Search code examples
pythonnumpyarcpy

python dict to numpy structured array


I have a dictionary that I need to convert to a NumPy structured array. I'm using the arcpy function NumPyArraytoTable, so a NumPy structured array is the only data format that will work.

Based on this thread: Writing to numpy array from dictionary and this thread: How to convert Python dictionary object to numpy array

I've tried this:

result = {0: 1.1181753789488595, 1: 0.5566080288678394, 2: 0.4718269778030734, 3: 0.48716683119447185, 4: 1.0, 5: 0.1395076201641266, 6: 0.20941558441558442}

names = ['id','data']
formats = ['f8','f8']
dtype = dict(names = names, formats=formats)
array=numpy.array([[key,val] for (key,val) in result.iteritems()],dtype)

But I keep getting expected a readable buffer object

The method below works, but is stupid and obviously won't work for real data. I know there is a more graceful approach, I just can't figure it out.
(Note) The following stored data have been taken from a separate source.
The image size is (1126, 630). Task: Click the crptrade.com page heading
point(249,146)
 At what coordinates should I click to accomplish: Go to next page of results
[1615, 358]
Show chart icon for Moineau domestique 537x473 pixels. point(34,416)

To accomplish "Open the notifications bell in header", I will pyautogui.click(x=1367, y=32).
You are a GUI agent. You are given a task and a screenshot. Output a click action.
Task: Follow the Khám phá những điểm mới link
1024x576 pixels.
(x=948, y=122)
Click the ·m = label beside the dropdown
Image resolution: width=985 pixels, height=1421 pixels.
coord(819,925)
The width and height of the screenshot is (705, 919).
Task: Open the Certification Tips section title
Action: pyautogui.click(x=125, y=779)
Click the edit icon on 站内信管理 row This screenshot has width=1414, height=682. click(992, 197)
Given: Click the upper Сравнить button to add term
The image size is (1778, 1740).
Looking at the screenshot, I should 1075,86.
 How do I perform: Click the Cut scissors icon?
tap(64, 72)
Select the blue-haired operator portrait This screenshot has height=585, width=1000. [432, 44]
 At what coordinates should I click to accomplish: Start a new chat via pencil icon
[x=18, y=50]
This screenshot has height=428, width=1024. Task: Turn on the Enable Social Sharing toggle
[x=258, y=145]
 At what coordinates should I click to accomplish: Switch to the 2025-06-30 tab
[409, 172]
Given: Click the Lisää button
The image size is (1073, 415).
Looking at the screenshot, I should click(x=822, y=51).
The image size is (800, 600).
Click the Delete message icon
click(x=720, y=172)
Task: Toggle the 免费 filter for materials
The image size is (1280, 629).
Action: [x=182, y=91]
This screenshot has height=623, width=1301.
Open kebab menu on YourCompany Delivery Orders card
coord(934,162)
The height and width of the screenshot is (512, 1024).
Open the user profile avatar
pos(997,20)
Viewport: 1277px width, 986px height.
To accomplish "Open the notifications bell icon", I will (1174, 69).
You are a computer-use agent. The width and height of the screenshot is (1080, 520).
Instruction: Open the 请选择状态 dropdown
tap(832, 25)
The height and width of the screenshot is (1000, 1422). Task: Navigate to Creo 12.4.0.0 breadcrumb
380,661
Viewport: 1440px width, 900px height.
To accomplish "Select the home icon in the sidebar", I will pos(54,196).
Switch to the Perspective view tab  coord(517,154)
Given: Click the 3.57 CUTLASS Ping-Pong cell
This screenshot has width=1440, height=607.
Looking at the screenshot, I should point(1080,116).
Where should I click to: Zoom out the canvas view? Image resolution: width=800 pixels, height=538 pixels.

totable = numpy.array([[key,val] for (key,val) in result.iteritems()])
array=numpy.array([(totable[0,0],totable[0,1]),(totable[1,0],totable[1,1])],dtype)

Solution

  • You could use np.array(list(result.items()), dtype=dtype):

    import numpy as np
    result = {0: 1.1181753789488595, 1: 0.5566080288678394, 2: 0.4718269778030734, 3: 0.48716683119447185, 4: 1.0, 5: 0.1395076201641266, 6: 0.20941558441558442}
    
    names = ['id','data']
    formats = ['f8','f8']
    dtype = dict(names = names, formats=formats)
    array = np.array(list(result.items()), dtype=dtype)
    
    print(repr(array))
    

    yields

    array([(0.0, 1.1181753789488595), (1.0, 0.5566080288678394),
           (2.0, 0.4718269778030734), (3.0, 0.48716683119447185), (4.0, 1.0),
           (5.0, 0.1395076201641266), (6.0, 0.20941558441558442)], 
          dtype=[('id', '<f8'), ('data', '<f8')])
    

    If you don't want to create the intermediate list of tuples, list(result.items()), then you could instead use np.fromiter:

    In Python2:

    array = np.fromiter(result.iteritems(), dtype=dtype, count=len(result))
    

    In Python3:

    array = np.fromiter(result.items(), dtype=dtype, count=len(result))
    

    Why using the list [key,val] does not work:

    By the way, your attempt,

    numpy.array([[key,val] for (key,val) in result.iteritems()],dtype)
    

    was very close to working. If you change the list [key, val] to the tuple (key, val), then it would have worked. Of course,

    numpy.array([(key,val) for (key,val) in result.iteritems()], dtype)
    

    is the same thing as

    numpy.array(result.items(), dtype)
    

    in Python2, or

    numpy.array(list(result.items()), dtype)
    

    in Python3.


    np.array treats lists differently than tuples: Robert Kern explains:

    As a rule, tuples are considered "scalar" records and lists are recursed upon. This rule helps numpy.array() figure out which sequences are records and which are other sequences to be recursed upon; i.e. which sequences create another dimension and which are the atomic elements.

    Since (0.0, 1.1181753789488595) is considered one of those atomic elements, it should be a tuple, not a list.